The generation is controlled by a number of options given as %Bumblebee.Text.GenerationConfig{}, see the corresponding docs for more details.

Returns a defn JIT-compatible anonymous function, which expects the model params as the first argument and inputs map as the second argument. Note that the inputs map should additionally include a "seed" tensor, with one value per input in the batch.

Streaming

This function sets up a hook that is invoked after every generated token. The hook receives a map with the following attributes:

  • :token_id - the newly generated token

  • :finished? - a boolean indicating if the sequence is finished

  • :length - the current length of the generated sequence. Once the sequence is finished, the length does not increase

Each of the attributes is a tensor with a leading batch dimension.

When streaming you may not care about the output result, in which case you can enable :ignore_output to reduce the output size.

Options

  • :logits_processors - a list of numerical functions to modify predicted scores at each generation step. The functions are applied in order, after all default processors

  • :ignore_output - if true, returns a dummy tensor that should be ignored. This is useful when you consume the generated tokens in a stream fashion via the hook, so that the full output does not need to be transferred unnecessarily after the computation.
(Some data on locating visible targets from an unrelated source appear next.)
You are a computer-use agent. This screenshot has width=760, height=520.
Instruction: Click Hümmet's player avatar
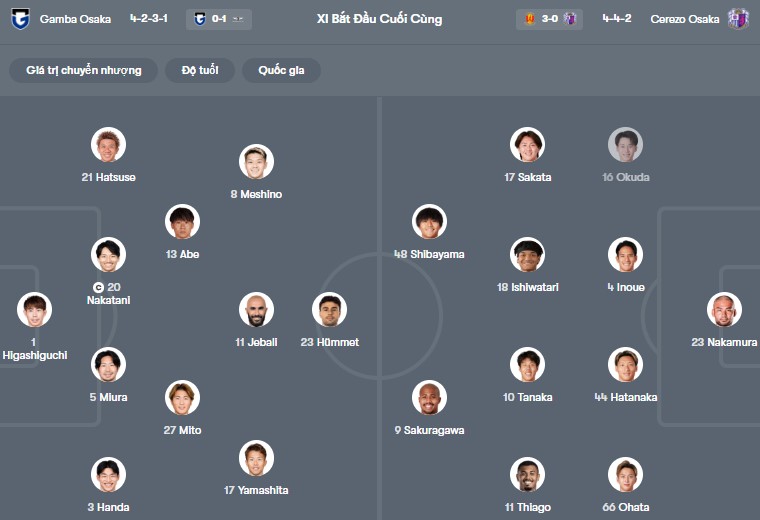click(329, 310)
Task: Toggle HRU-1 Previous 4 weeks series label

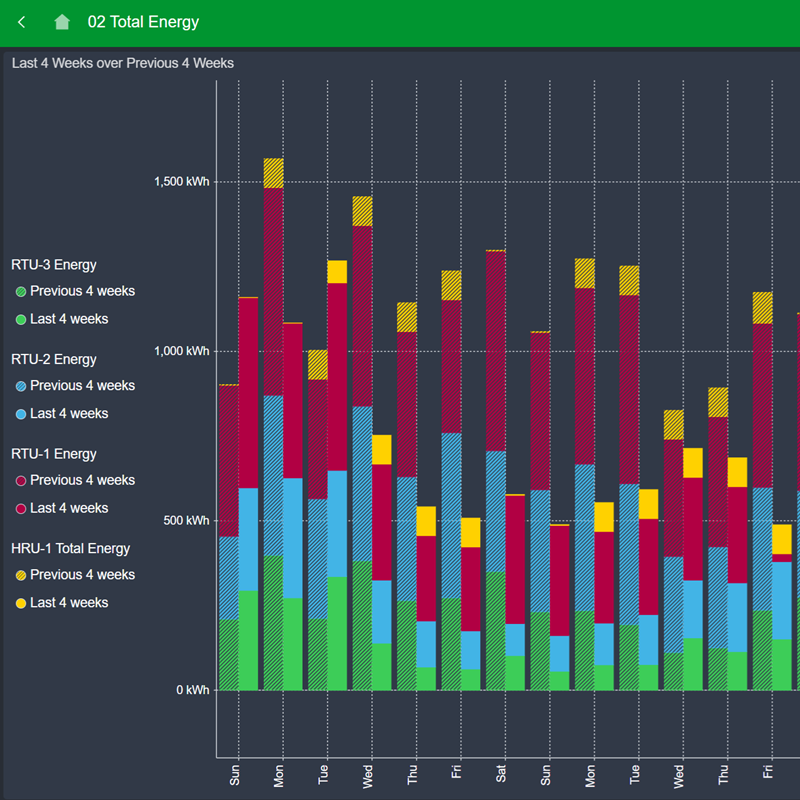Action: coord(82,575)
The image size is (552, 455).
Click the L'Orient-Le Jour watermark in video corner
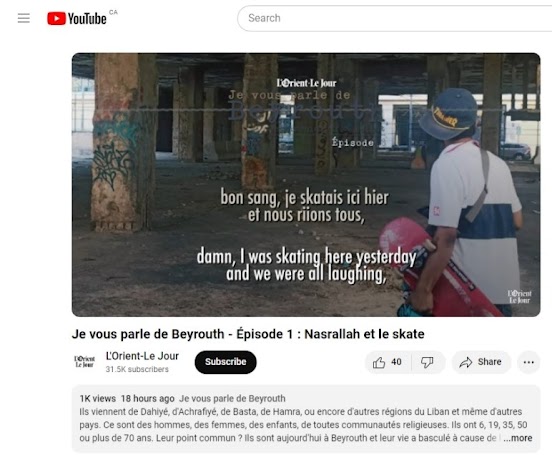[x=519, y=297]
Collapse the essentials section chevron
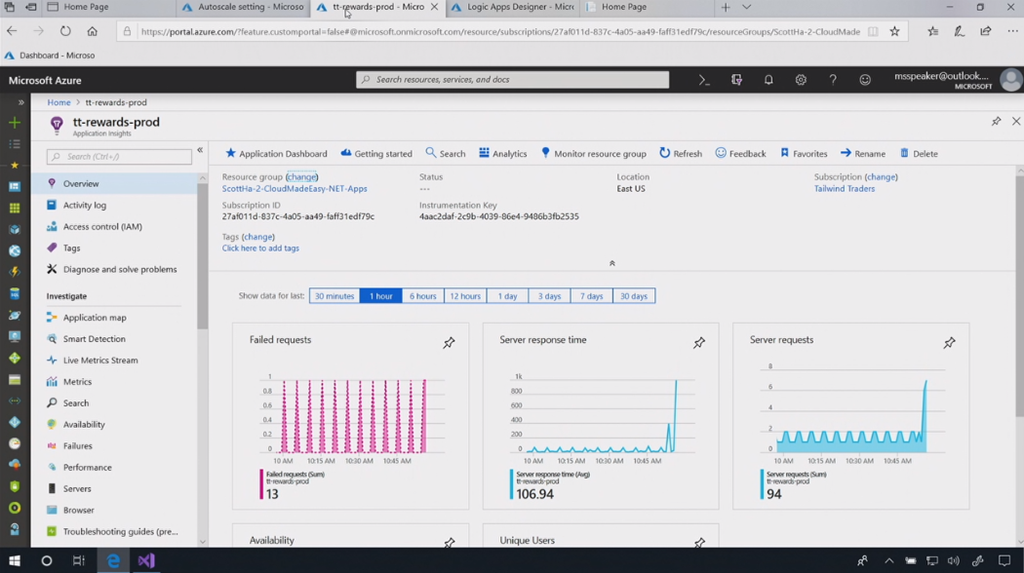This screenshot has width=1024, height=573. pos(612,264)
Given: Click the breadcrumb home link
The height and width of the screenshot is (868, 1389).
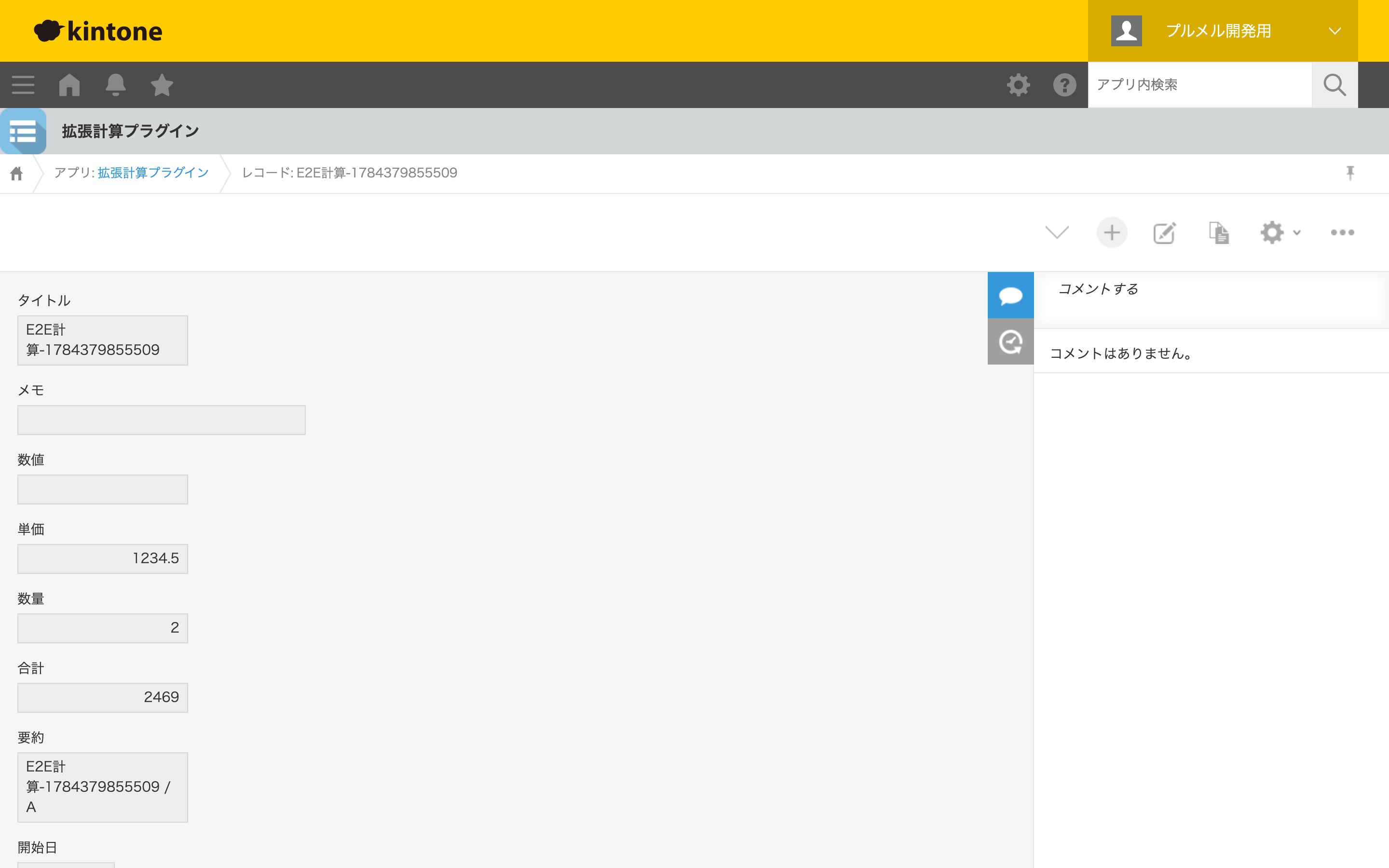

Defaults to false

extra_config_module(spec)

@spec extra_config_module(Bumblebee.ModelSpec.t()) :: module() | nil

Returns a configuration module for extra model-specific generation attributes to extend the base Bumblebee.Text.GenerationConfig.

init_cache(spec, batch_size, max_length, inputs)

@spec init_cache(Bumblebee.ModelSpec.t(), pos_integer(), pos_integer(), map()) ::
  cache()

Initializes an opaque cache input for iterative inference.

traverse_cache(spec, cache, fun)

@spec traverse_cache(
  Bumblebee.ModelSpec.t(),
  cache(),
  (Nx.Tensor.t() -> Nx.Tensor.t())
) :: cache()

Calls fun for every batched tensor in the cache.